For nearly 100 days after the strike began August 1, the companies arrogantly refused to negotiate key issues and branded the walkout "illegal."

That hard line began to crack in early November when the strikers launched an aggressive campaign to win broad labor support. They held a mass rally in Virginia, Minnesota, sent an appeal to all 5,400 USWA locals, and dispatched representatives to the big Chicago-area steel mills to address local meetings and solicit support.

For the first time, the companies made an offer on the union demand for incentive-pay plans. Iron ore locals want bonus plans to raise their wages to the level in basic steel.

The offer was unanimously rejected as inadequate by an eighty-member negotiating committee representing all the locals.

Local union meetings across the iron range backed up their negotiators by rejecting the deal, often by unanimous votes. There was a lot of discussion, one union source said, "not about why we rejected it, but why would the international [union] ask us to take such a ridiculous proposal."

As negotiations continue, the strikers are pressing ahead to build the December 17 rally as a massive show of strength.  
 
December 1, 1952
One of the outstanding features of the frameup trial that opened Nov. 20 in Prague, Czechoslovakia, the biggest of its kind to-date in Eastern Europe, is the stress on the Jewish origin of the defendants in the dock.

As a matter of fact, this was also true of the very first attacks, after Lenin’s death, against Leon Trotsky and the anti-Stalinist opposition he then led inside the Soviet Union.

Heading the list of 14 defendants, of whom 11 are of Jewish origin, is Rudolf Slansky, former General Secretary of the Czech Communist Party, life-long agent of the Kremlin. The charge of "Zionist conspirators" is ranked in the indictment as second only to the customary charge of "Trotskyism."

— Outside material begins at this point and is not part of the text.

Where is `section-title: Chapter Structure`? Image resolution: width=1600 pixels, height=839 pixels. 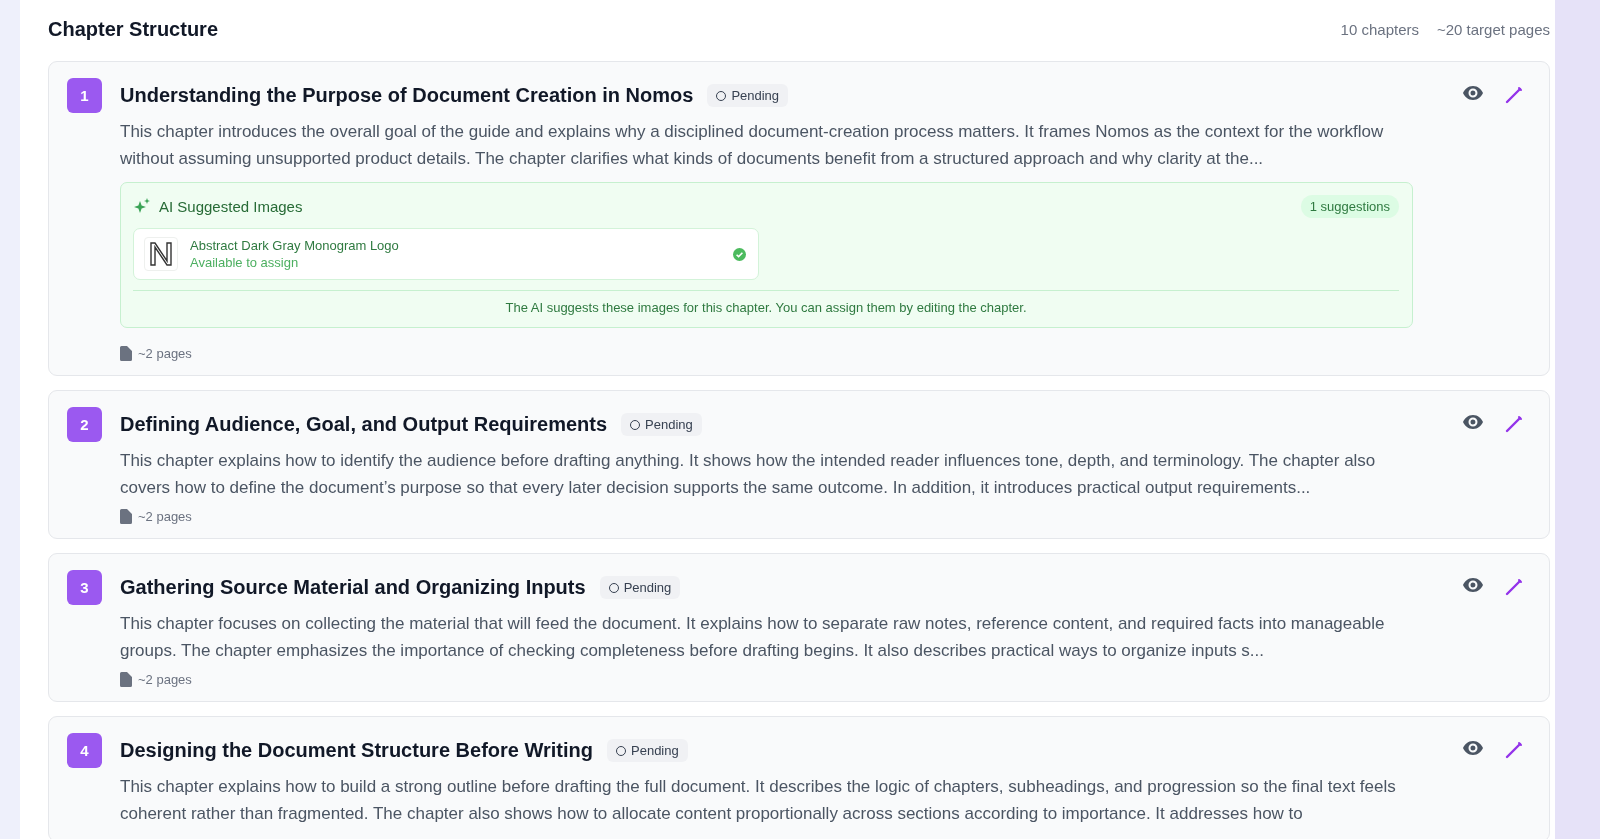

The use of anti-Semitism in the Kremlin’s foreign policy, principally in the Middle East, is clear enough. Here Stalin is playing the game of the most reactionary Arab elements and stands thereby to gain favor in their eyes.

But Stalin’s use of the weapon employed by Hitler is in the first instance dictated by internal needs. The Kremlin is in dire need of scapegoats for the intolerable oppression which it has imposed upon the East European countries.

How far Stalin will go on this road not only in Czechoslovakia but in other East European countries still remains, of course, to be seen. But it is already clear that the Czech frameup exceeds in its scope and consequences the previous set of "anti-Titoist" trials and purges in the East European countries.